2025 AIChE Annual Meeting

(627d) Enhancing Crystallization Process Design Using Bayesian Optimization

Authors

Neda Nazemifard, University of Alberta
C Benjamin Renner, Massachusetts Institute of Technology
Charles Papageorgiou, Takeda Pharmaceuticals International Co.
Zoltan Nagy, Purdue
Bayesian optimization (BO) has recently emerged as a powerful methodology in reaction engineering and pharmaceutical process development, enabling rapid optimization of experimental conditions while minimizing resource utilization. When coupled with automated parallel experimentation platforms, BO has immense potential to drive the shift toward intelligent, autonomous pharmaceutical process design.1 However, despite its widespread application in reaction engineering, the use of BO within pharmaceutical crystallization process design remains relatively unexplored.

In this study, we propose and demonstrate a novel, systematic integration framework that incorporates BO methodologies directly into existing experimental workflows for pharmaceutical crystallization. We evaluate the capability of BO to sequentially and in parallel design experiments that yield crystals with desired critical quality attributes (CQAs) such as yield and crystal size distribution. This evaluation is initially performed in-silico, utilizing a mechanistic population balance model as ground-truth to objectively compare BO-suggested solutions with those obtained from mechanistic population-balance models. The influence of measurement uncertainties (noise) on the BO-driven experimental designs was further investigated, providing insights into the robustness of these methods under realistic laboratory conditions.

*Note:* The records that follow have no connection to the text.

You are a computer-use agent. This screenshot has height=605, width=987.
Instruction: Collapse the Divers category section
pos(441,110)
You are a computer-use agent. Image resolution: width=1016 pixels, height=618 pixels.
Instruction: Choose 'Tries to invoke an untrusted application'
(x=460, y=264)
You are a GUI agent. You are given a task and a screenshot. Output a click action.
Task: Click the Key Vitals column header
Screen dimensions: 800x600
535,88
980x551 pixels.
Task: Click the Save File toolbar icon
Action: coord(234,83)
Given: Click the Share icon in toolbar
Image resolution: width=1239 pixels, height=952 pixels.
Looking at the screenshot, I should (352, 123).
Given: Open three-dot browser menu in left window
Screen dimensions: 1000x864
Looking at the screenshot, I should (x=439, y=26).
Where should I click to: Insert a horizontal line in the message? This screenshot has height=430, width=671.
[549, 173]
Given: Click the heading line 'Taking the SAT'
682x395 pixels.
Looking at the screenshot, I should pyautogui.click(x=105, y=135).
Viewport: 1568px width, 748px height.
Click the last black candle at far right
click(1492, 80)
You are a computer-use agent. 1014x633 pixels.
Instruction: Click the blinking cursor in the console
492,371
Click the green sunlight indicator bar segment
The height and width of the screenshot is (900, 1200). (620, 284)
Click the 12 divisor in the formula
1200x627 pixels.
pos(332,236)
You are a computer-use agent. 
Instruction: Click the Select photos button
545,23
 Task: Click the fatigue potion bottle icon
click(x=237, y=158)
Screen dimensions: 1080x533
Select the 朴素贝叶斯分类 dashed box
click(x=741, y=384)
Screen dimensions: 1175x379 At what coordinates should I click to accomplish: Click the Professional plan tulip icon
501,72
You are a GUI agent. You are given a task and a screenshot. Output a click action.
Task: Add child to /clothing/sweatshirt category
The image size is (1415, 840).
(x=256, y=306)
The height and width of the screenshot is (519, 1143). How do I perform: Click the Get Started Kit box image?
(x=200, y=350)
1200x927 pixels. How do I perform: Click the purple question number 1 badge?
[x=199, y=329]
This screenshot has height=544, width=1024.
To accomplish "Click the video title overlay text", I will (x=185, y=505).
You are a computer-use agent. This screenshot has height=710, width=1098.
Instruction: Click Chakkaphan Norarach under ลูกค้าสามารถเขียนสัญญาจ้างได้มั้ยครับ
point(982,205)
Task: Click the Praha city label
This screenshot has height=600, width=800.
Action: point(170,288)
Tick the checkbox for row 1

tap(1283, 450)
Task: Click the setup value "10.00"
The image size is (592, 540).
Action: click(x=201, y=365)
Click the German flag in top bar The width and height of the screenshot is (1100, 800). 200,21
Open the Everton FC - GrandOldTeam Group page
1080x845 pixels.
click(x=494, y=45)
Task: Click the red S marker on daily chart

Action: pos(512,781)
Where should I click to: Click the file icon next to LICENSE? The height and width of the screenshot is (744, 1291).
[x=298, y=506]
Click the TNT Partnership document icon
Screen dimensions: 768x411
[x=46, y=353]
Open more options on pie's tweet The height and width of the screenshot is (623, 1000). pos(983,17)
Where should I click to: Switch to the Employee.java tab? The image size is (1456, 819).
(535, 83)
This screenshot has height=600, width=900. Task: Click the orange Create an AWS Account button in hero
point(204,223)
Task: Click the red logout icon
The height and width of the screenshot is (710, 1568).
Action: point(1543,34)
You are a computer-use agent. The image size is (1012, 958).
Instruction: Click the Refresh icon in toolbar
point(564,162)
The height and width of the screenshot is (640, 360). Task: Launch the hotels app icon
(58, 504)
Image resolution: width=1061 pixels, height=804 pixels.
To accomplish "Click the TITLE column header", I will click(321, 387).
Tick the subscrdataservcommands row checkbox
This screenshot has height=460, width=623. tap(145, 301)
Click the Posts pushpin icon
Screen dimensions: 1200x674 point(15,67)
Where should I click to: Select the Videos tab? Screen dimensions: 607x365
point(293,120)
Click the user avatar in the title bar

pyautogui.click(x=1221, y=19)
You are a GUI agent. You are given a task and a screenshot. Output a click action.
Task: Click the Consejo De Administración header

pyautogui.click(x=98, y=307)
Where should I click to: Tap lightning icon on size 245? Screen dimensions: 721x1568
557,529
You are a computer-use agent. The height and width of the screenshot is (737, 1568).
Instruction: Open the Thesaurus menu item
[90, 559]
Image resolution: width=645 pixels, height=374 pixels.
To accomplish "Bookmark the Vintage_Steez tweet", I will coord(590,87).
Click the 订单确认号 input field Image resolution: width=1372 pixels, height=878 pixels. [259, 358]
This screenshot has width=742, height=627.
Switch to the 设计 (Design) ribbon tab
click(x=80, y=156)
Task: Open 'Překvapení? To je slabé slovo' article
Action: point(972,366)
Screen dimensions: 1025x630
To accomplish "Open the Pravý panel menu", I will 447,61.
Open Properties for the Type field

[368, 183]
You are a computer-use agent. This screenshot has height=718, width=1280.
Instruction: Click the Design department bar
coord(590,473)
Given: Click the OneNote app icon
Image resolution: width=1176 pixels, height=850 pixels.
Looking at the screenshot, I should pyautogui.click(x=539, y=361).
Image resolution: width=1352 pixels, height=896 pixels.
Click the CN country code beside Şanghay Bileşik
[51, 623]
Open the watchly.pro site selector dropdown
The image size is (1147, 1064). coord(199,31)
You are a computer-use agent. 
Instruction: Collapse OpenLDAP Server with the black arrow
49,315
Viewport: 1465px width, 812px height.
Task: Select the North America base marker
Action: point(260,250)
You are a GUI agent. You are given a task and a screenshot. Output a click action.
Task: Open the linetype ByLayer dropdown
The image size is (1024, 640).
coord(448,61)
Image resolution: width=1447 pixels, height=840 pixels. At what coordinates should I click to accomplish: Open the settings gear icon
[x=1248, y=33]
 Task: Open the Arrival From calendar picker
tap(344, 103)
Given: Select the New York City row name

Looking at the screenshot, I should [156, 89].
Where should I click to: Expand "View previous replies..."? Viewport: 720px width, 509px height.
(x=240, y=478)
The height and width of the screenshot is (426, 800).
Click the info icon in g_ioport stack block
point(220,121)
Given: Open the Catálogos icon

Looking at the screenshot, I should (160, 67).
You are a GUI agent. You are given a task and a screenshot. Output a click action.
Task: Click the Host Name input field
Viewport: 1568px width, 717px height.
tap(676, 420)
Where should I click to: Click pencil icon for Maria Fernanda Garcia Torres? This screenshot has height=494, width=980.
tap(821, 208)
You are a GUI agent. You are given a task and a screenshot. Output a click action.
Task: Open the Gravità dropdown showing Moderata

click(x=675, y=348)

Comprehensive analyses across multiple crystallization scenarios—ranging from single-objective and multi-objective to high-dimensional and constrained BO formulations—were conducted, revealing both the strengths and limitations of existing BO approaches. Insights derived from these analyses clarify key implementation challenges and inform the adaptations required to seamlessly integrate BO methodologies within conventional crystallization process development practices. To extend BO’s applicability, we explore its use in optimizing dynamic input trajectories such as temperature and antisolvent additional profiles. To do so, variational autoencoder networks (VAEs) were used to project these trajectories into a lower-dimensional latent space, making them amenable for Bayesian optimization.2

The proposed approach is demonstrated through an industrial case study on the crystallization of Compound X, wherein multiple thermocycle temperature profiles and their effects on crystal size distribution and degree of agglomeration were systematically explored using BO.

Acknowledgement:

Funding from Takeda Pharmaceuticals International Co. is gratefully acknowledged.

References:

  1. Chang, H., Domagalski, N., Tabora, J. E. & Tom, J. W. Bayesian data-driven models for pharmaceutical process development. Curr Opin Chem Eng 45, 101034 (2024).
  2. Valleti, M., Vasudevan, R. K., Ziatdinov, M. A. & Kalinin, S. V. Bayesian optimization in continuous spaces via virtual process embeddings. Digital Discovery 1, 910–925 (2022).